Mumbai: The Reserve Bank of India (RBI) said on Monday that several steps taken by the government to contain prices are expected to help curb inflation, but that risks from high oil prices remained.
However, the statement made in the central bank’s report on macroeconomic and monetary developments cannot be interpreted as a hint that RBI will leave its key rates unchanged when it announces its annual monetary policy on Tuesday, as elsewhere in the 119-page report it said that it is important for monetary policy frameworks to allow for the possibility of a tightening even if near-term inflation remains under control.
“You will never know what RBI wants to do in its policy from this report. Historically, this has never given any clue (to the contents of the policy),” said a bond dealer who does not want to be identified.
MONEY MANAGEMENT (Graphic)
A day before the policy, the banking community is vertically divided on the likely measuers that RBI will take in its annual policy even as there is no debate on the stance of the policy. “RBI will be hawkish in its stance but it’s difficult to guess whether it will hike its policy rate or wait for some time before taking the decision,” said the chairman of a large public sector bank, who also does not wish to be named.
In mid-April, to fight inflation, RBI raised banks’ cash reserve ratio (CRR) which defines the amount of cash that commercial banks need to keep with the India central bank.
“The supply side pressures on global food prices do not appear to be abating, especially with the year ending global stock of major crops at historical lows,” RBI said in its pre-credit policy report.
According to the report, the government’s fiscal initiatives such as reducing the customs duty on rice, crude and refined oil and prohibition on exports of all edible oils and pulses and other measures would “help in containing inflation and inflationary expectations”.

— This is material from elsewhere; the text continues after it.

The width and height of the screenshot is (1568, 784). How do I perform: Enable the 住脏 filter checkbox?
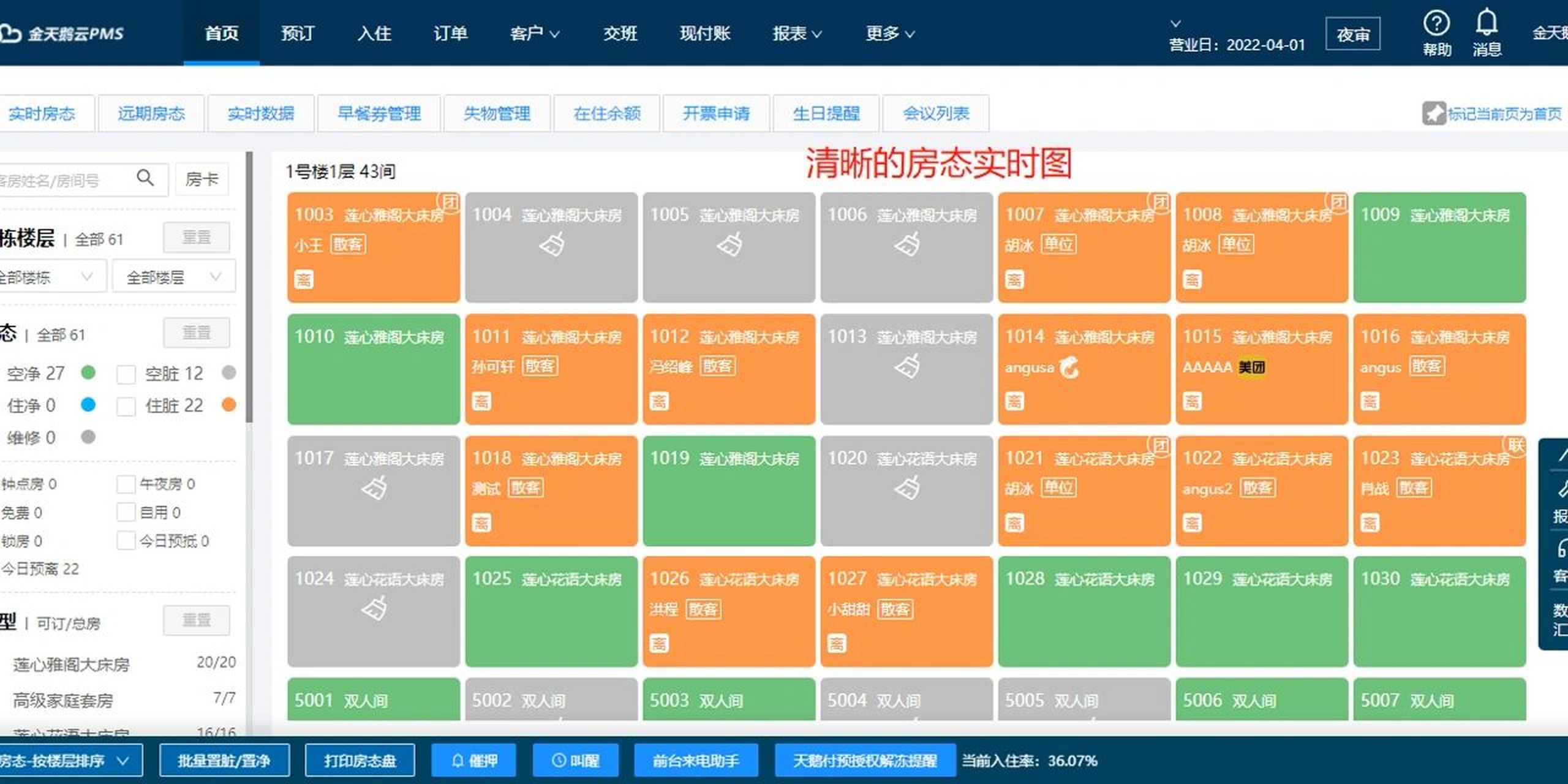click(127, 405)
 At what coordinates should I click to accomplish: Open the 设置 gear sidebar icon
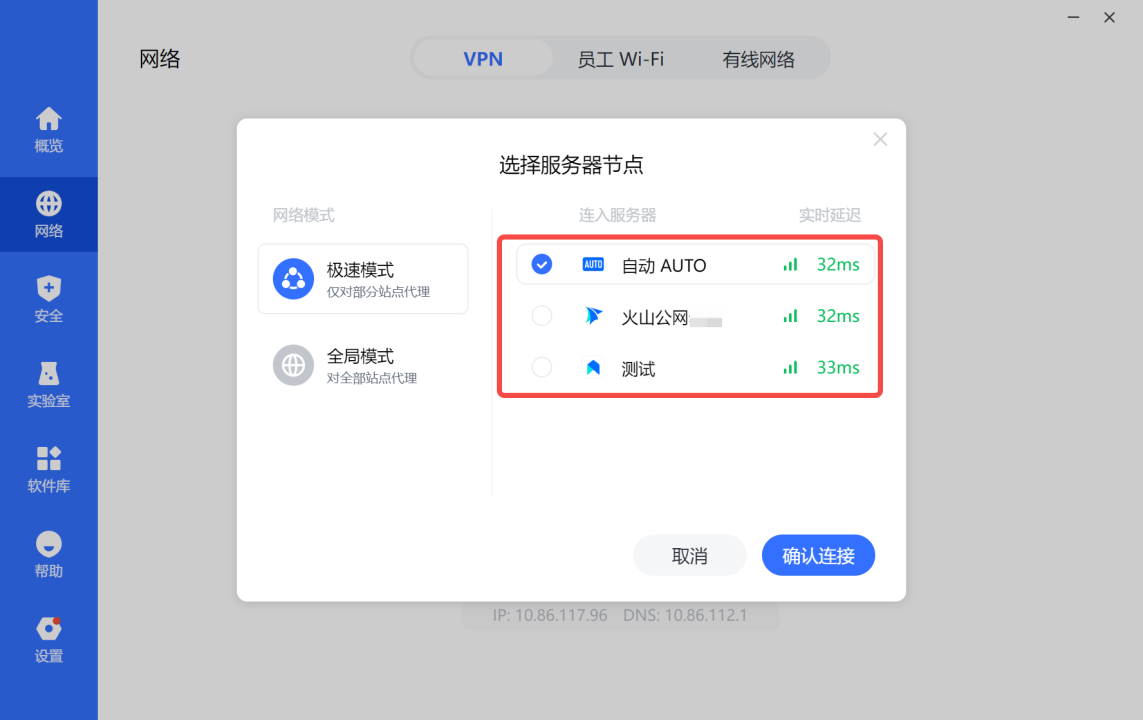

The Indian basket of international crude oil prices increased by almost 76% to $99.3 a barrel level in March 2008 from $56.6 a barrel in February 2007, the bank noted. Inflation risks on account of oil prices “remain incipient”, it said.
Apart from the oil prices, manufactured products were the major driver of annual year-on-year wholesale price-based inflation, RBI said.
While price pressures have been coming largely from the supply side and RBI can do very little in this regard, especially at a time when economic growth is slowing, the report also referred to some demand-side pressures. For instance, domestic iron and steel prices saw a sharp increase in line with recent hardening in international steel prices while the rise in cement prices can be attributed largely to strong demand from the local construction industry.
This is also evident from the fact that business expectation indices in RBI’s latest industrial outlook survey are showing an upturn.
According to RBI’s industrial outlook survey of manufacturing companies in the private sector conducted in February 2008, the business expectations indices based on an assessment of the quarter ended March and expectations of the quarter ended June increased by 6% and 3.9%, respectively, over the previous quarters. The indices, however, declined by 3.8% and 3.4%, respectively, over the corresponding quarters of the previous year.
RBI said the performance of the manufacturing sector in the first quarter of 2008-09 was expected to be “considerably lower than that of the corresponding quarter of the previous year.”
The overall business confidence index (BCI), surveyed in December 2007 by the National Council of Applied Economic Research, for the next six months improved over the previous round of the survey but declined on a year-on-year basis.